Copy out the patent text on related applications and government support word for word, in full.

— Exercise text —
┄┄┄┄┄┄
CROSS-REFERENCE TO RELATED APPLICATIONS

This application is related to and claims the priority benefit of U.S. Provisional Patent Application No. 63/432,364, entitled “Three-Dimensional Nanolithography Systems and Methods,” filed Dec. 13, 2022, the contents of which are hereby incorporated by reference in their entirety into the present disclosure.

GOVERNMENT SUPPORT CLAUSE

This invention was made with government support under CMMI 1634832 and CMMI 2229143 awarded by the National Science Foundation. The government has certain rights in the invention.
┄┄┄┄┄┄
— Record set —
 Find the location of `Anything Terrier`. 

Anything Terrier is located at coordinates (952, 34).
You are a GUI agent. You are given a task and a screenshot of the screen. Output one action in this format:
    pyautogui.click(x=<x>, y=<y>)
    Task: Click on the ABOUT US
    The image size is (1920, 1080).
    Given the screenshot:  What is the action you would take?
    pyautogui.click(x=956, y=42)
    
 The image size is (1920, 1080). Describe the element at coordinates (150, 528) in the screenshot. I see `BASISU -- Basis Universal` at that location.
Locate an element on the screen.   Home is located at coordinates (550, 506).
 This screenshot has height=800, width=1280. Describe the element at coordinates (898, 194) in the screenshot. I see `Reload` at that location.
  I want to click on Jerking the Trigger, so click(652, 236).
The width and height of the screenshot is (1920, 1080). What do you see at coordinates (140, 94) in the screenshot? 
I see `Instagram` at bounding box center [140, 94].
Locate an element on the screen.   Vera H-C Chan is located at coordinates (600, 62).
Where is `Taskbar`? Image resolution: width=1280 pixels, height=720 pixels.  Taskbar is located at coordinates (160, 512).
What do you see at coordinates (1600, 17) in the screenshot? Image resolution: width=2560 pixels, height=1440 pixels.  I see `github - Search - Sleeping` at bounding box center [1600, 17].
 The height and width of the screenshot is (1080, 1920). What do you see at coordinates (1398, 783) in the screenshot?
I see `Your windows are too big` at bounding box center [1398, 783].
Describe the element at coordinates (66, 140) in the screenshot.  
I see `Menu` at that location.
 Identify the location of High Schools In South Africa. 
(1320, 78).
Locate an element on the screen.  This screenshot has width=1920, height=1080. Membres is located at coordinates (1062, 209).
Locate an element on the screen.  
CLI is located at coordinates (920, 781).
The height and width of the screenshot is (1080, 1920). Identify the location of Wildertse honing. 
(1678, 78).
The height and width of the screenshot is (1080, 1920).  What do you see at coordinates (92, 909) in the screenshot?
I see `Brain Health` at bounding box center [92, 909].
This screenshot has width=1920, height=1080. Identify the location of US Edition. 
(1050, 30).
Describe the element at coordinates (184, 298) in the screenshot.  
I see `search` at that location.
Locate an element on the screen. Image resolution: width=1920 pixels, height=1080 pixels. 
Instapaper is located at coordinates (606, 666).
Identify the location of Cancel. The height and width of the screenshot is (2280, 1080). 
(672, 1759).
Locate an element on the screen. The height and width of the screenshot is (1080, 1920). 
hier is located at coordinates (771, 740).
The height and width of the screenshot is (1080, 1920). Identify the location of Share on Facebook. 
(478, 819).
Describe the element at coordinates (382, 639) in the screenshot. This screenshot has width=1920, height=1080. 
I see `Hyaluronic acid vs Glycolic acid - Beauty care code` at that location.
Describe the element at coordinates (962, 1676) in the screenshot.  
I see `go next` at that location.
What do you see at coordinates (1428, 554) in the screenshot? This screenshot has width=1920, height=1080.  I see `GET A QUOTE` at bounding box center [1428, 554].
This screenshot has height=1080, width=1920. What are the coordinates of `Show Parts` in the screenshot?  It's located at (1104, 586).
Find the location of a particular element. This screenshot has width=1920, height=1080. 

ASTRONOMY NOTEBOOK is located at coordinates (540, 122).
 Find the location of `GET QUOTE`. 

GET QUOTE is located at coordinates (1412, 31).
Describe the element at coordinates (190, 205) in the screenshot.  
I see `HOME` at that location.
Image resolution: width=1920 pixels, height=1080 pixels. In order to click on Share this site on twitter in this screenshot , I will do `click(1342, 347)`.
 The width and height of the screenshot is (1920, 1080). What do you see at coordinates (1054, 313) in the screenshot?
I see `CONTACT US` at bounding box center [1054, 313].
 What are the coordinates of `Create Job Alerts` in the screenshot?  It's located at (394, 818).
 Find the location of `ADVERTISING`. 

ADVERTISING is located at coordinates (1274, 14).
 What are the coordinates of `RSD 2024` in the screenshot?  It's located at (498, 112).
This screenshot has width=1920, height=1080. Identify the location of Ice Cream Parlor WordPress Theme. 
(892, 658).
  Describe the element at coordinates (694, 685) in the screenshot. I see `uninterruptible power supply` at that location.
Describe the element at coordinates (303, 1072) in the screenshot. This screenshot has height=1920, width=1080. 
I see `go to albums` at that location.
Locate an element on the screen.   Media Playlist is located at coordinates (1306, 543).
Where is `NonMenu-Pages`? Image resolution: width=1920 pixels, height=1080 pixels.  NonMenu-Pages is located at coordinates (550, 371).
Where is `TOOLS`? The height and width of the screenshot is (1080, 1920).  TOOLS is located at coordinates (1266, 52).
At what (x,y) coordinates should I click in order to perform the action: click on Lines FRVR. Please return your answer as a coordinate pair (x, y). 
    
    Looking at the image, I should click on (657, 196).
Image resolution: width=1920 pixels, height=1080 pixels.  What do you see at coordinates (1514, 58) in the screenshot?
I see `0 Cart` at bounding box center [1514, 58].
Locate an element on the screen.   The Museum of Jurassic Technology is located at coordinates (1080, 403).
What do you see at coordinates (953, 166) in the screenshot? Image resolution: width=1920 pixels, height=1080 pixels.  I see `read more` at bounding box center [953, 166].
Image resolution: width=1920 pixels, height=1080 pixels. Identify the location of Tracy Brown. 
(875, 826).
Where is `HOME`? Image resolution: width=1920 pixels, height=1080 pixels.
┄┄┄┄┄┄
— Expected output —
CROSS-REFERENCE TO RELATED APPLICATIONS

This application is related to and claims the priority benefit of U.S. Provisional Patent Application No. 63/432,364, entitled “Three-Dimensional Nanolithography Systems and Methods,” filed Dec. 13, 2022, the contents of which are hereby incorporated by reference in their entirety into the present disclosure.

GOVERNMENT SUPPORT CLAUSE

This invention was made with government support under CMMI 1634832 and CMMI 2229143 awarded by the National Science Foundation. The government has certain rights in the invention.